• WORK ORDER: Copy the entries that follow, exactly and completely.

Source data
Content starts

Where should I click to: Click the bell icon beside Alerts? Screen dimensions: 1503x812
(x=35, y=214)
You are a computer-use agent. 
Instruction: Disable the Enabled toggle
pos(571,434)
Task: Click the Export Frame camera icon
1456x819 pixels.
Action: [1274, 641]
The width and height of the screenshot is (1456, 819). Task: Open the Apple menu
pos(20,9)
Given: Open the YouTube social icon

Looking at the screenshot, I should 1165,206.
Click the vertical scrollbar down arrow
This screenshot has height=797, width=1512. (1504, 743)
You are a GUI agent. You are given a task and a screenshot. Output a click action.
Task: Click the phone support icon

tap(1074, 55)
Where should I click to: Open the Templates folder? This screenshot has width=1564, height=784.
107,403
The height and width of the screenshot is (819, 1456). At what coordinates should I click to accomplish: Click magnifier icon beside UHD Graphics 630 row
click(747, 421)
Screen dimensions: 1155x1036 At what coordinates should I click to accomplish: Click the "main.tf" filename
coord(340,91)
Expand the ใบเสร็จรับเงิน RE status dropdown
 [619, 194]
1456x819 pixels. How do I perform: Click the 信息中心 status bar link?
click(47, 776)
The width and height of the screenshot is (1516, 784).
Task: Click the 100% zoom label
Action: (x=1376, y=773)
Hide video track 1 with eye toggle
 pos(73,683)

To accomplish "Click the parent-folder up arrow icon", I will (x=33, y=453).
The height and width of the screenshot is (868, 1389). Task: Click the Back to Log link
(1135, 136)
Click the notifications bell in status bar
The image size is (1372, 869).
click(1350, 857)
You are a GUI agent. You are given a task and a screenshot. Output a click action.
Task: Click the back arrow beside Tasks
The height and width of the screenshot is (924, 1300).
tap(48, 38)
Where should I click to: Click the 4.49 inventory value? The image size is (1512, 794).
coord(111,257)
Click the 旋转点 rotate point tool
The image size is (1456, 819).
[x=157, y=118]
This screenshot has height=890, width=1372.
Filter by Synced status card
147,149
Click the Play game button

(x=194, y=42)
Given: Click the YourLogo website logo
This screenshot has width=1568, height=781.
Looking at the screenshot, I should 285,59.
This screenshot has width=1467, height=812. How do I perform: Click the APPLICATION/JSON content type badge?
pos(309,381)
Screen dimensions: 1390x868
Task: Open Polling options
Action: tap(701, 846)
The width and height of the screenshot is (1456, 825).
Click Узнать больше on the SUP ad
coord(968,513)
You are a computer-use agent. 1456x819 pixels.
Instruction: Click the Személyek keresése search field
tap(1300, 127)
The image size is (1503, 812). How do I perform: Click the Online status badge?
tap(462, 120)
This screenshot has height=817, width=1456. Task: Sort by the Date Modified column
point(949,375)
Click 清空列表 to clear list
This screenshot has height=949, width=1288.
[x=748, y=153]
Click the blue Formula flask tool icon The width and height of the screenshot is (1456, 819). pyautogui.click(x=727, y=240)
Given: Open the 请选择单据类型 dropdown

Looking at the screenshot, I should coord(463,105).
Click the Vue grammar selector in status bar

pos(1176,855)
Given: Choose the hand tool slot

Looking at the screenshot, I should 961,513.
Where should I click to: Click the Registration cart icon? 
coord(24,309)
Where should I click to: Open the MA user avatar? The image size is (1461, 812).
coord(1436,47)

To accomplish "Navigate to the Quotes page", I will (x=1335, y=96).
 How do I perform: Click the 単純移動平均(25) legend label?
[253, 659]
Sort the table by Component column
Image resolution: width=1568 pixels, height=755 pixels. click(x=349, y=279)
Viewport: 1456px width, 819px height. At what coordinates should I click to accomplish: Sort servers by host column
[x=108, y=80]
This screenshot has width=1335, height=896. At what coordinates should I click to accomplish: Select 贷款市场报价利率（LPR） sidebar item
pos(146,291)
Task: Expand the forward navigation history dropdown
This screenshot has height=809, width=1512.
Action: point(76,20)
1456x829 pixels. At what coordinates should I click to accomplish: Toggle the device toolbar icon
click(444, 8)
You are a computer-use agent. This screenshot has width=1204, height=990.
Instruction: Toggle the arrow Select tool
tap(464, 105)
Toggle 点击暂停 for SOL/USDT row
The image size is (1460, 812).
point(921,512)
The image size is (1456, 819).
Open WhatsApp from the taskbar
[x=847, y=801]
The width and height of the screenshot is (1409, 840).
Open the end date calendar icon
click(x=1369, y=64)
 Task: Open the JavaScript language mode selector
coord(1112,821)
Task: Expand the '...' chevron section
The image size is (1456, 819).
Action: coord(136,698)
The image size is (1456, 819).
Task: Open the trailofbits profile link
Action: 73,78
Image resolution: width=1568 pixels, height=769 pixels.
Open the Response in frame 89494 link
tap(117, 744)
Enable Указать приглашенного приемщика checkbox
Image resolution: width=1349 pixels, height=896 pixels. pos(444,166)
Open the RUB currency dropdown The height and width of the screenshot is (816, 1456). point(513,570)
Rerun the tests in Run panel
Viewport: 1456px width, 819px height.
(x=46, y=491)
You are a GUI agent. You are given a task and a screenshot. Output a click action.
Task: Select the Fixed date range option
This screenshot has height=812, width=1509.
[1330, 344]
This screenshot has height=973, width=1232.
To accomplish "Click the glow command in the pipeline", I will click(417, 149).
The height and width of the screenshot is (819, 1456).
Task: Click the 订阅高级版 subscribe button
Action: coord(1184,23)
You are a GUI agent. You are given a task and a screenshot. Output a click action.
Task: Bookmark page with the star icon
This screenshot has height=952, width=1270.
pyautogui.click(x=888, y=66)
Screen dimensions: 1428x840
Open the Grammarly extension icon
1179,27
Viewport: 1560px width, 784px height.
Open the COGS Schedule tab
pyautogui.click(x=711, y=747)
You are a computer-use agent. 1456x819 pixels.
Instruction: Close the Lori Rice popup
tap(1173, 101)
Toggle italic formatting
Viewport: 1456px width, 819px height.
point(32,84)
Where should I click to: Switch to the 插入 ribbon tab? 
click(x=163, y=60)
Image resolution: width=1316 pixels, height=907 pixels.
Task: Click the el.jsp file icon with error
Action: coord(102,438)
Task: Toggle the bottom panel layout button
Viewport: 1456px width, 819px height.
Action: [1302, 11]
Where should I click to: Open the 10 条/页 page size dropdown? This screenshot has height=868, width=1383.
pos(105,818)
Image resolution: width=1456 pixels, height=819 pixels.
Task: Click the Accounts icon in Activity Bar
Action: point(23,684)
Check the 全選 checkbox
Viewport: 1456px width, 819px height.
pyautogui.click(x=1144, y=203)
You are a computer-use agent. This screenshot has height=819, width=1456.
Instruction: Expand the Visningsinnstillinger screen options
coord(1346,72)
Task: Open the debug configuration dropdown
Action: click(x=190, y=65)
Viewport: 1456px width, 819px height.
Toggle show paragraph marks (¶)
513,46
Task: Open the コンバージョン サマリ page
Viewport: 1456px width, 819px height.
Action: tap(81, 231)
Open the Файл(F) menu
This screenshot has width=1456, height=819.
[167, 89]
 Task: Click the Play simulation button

Content ends

• TASK SOLUTION:
Where should I click to: Click the bell icon beside Alerts? Screen dimensions: 1503x812
(x=35, y=214)
You are a computer-use agent. 
Instruction: Disable the Enabled toggle
pos(571,434)
Task: Click the Export Frame camera icon
1456x819 pixels.
Action: [1274, 641]
The width and height of the screenshot is (1456, 819). Task: Open the Apple menu
pos(20,9)
Given: Open the YouTube social icon

Looking at the screenshot, I should 1165,206.
Click the vertical scrollbar down arrow
This screenshot has height=797, width=1512. (1504, 743)
You are a GUI agent. You are given a task and a screenshot. Output a click action.
Task: Click the phone support icon

tap(1074, 55)
Where should I click to: Open the Templates folder? This screenshot has width=1564, height=784.
107,403
The height and width of the screenshot is (819, 1456). At what coordinates should I click to accomplish: Click magnifier icon beside UHD Graphics 630 row
click(747, 421)
Screen dimensions: 1155x1036 At what coordinates should I click to accomplish: Click the "main.tf" filename
coord(340,91)
Expand the ใบเสร็จรับเงิน RE status dropdown
 [619, 194]
1456x819 pixels. How do I perform: Click the 信息中心 status bar link?
click(47, 776)
The width and height of the screenshot is (1516, 784).
Task: Click the 100% zoom label
Action: (x=1376, y=773)
Hide video track 1 with eye toggle
 pos(73,683)

To accomplish "Click the parent-folder up arrow icon", I will (x=33, y=453).
The height and width of the screenshot is (868, 1389). Task: Click the Back to Log link
(1135, 136)
Click the notifications bell in status bar
The image size is (1372, 869).
click(1350, 857)
You are a GUI agent. You are given a task and a screenshot. Output a click action.
Task: Click the back arrow beside Tasks
The height and width of the screenshot is (924, 1300).
tap(48, 38)
Where should I click to: Click the 4.49 inventory value? The image size is (1512, 794).
coord(111,257)
Click the 旋转点 rotate point tool
The image size is (1456, 819).
[x=157, y=118]
This screenshot has height=890, width=1372.
Filter by Synced status card
147,149
Click the Play game button

(x=194, y=42)
Given: Click the YourLogo website logo
This screenshot has width=1568, height=781.
Looking at the screenshot, I should 285,59.
This screenshot has width=1467, height=812. How do I perform: Click the APPLICATION/JSON content type badge?
pos(309,381)
Screen dimensions: 1390x868
Task: Open Polling options
Action: tap(701, 846)
The width and height of the screenshot is (1456, 825).
Click Узнать больше on the SUP ad
coord(968,513)
You are a computer-use agent. 1456x819 pixels.
Instruction: Click the Személyek keresése search field
tap(1300, 127)
The image size is (1503, 812). How do I perform: Click the Online status badge?
tap(462, 120)
This screenshot has height=817, width=1456. Task: Sort by the Date Modified column
point(949,375)
Click 清空列表 to clear list
This screenshot has height=949, width=1288.
[x=748, y=153]
Click the blue Formula flask tool icon The width and height of the screenshot is (1456, 819). pyautogui.click(x=727, y=240)
Given: Open the 请选择单据类型 dropdown

Looking at the screenshot, I should coord(463,105).
Click the Vue grammar selector in status bar

pos(1176,855)
Given: Choose the hand tool slot

Looking at the screenshot, I should 961,513.
Where should I click to: Click the Registration cart icon? 
coord(24,309)
Where should I click to: Open the MA user avatar? The image size is (1461, 812).
coord(1436,47)

To accomplish "Navigate to the Quotes page", I will (x=1335, y=96).
 How do I perform: Click the 単純移動平均(25) legend label?
[253, 659]
Sort the table by Component column
Image resolution: width=1568 pixels, height=755 pixels. click(x=349, y=279)
Viewport: 1456px width, 819px height. At what coordinates should I click to accomplish: Sort servers by host column
[x=108, y=80]
This screenshot has width=1335, height=896. At what coordinates should I click to accomplish: Select 贷款市场报价利率（LPR） sidebar item
pos(146,291)
Task: Expand the forward navigation history dropdown
This screenshot has height=809, width=1512.
Action: point(76,20)
1456x829 pixels. At what coordinates should I click to accomplish: Toggle the device toolbar icon
click(444, 8)
You are a computer-use agent. This screenshot has width=1204, height=990.
Instruction: Toggle the arrow Select tool
tap(464, 105)
Toggle 点击暂停 for SOL/USDT row
The image size is (1460, 812).
point(921,512)
The image size is (1456, 819).
Open WhatsApp from the taskbar
[x=847, y=801]
The width and height of the screenshot is (1409, 840).
Open the end date calendar icon
click(x=1369, y=64)
 Task: Open the JavaScript language mode selector
coord(1112,821)
Task: Expand the '...' chevron section
The image size is (1456, 819).
Action: coord(136,698)
The image size is (1456, 819).
Task: Open the trailofbits profile link
Action: 73,78
Image resolution: width=1568 pixels, height=769 pixels.
Open the Response in frame 89494 link
tap(117, 744)
Enable Указать приглашенного приемщика checkbox
Image resolution: width=1349 pixels, height=896 pixels. pos(444,166)
Open the RUB currency dropdown The height and width of the screenshot is (816, 1456). point(513,570)
Rerun the tests in Run panel
Viewport: 1456px width, 819px height.
(x=46, y=491)
You are a GUI agent. You are given a task and a screenshot. Output a click action.
Task: Select the Fixed date range option
This screenshot has height=812, width=1509.
[1330, 344]
This screenshot has height=973, width=1232.
To accomplish "Click the glow command in the pipeline", I will click(417, 149).
The height and width of the screenshot is (819, 1456).
Task: Click the 订阅高级版 subscribe button
Action: coord(1184,23)
You are a GUI agent. You are given a task and a screenshot. Output a click action.
Task: Bookmark page with the star icon
This screenshot has height=952, width=1270.
pyautogui.click(x=888, y=66)
Screen dimensions: 1428x840
Open the Grammarly extension icon
1179,27
Viewport: 1560px width, 784px height.
Open the COGS Schedule tab
pyautogui.click(x=711, y=747)
You are a computer-use agent. 1456x819 pixels.
Instruction: Close the Lori Rice popup
tap(1173, 101)
Toggle italic formatting
Viewport: 1456px width, 819px height.
point(32,84)
Where should I click to: Switch to the 插入 ribbon tab? 
click(x=163, y=60)
Image resolution: width=1316 pixels, height=907 pixels.
Task: Click the el.jsp file icon with error
Action: coord(102,438)
Task: Toggle the bottom panel layout button
Viewport: 1456px width, 819px height.
Action: [1302, 11]
Where should I click to: Open the 10 条/页 page size dropdown? This screenshot has height=868, width=1383.
pos(105,818)
Image resolution: width=1456 pixels, height=819 pixels.
Task: Click the Accounts icon in Activity Bar
Action: point(23,684)
Check the 全選 checkbox
Viewport: 1456px width, 819px height.
pyautogui.click(x=1144, y=203)
You are a computer-use agent. This screenshot has height=819, width=1456.
Instruction: Expand the Visningsinnstillinger screen options
coord(1346,72)
Task: Open the debug configuration dropdown
Action: click(x=190, y=65)
Viewport: 1456px width, 819px height.
Toggle show paragraph marks (¶)
513,46
Task: Open the コンバージョン サマリ page
Viewport: 1456px width, 819px height.
Action: tap(81, 231)
Open the Файл(F) menu
This screenshot has width=1456, height=819.
[167, 89]
 Task: Click the Play simulation button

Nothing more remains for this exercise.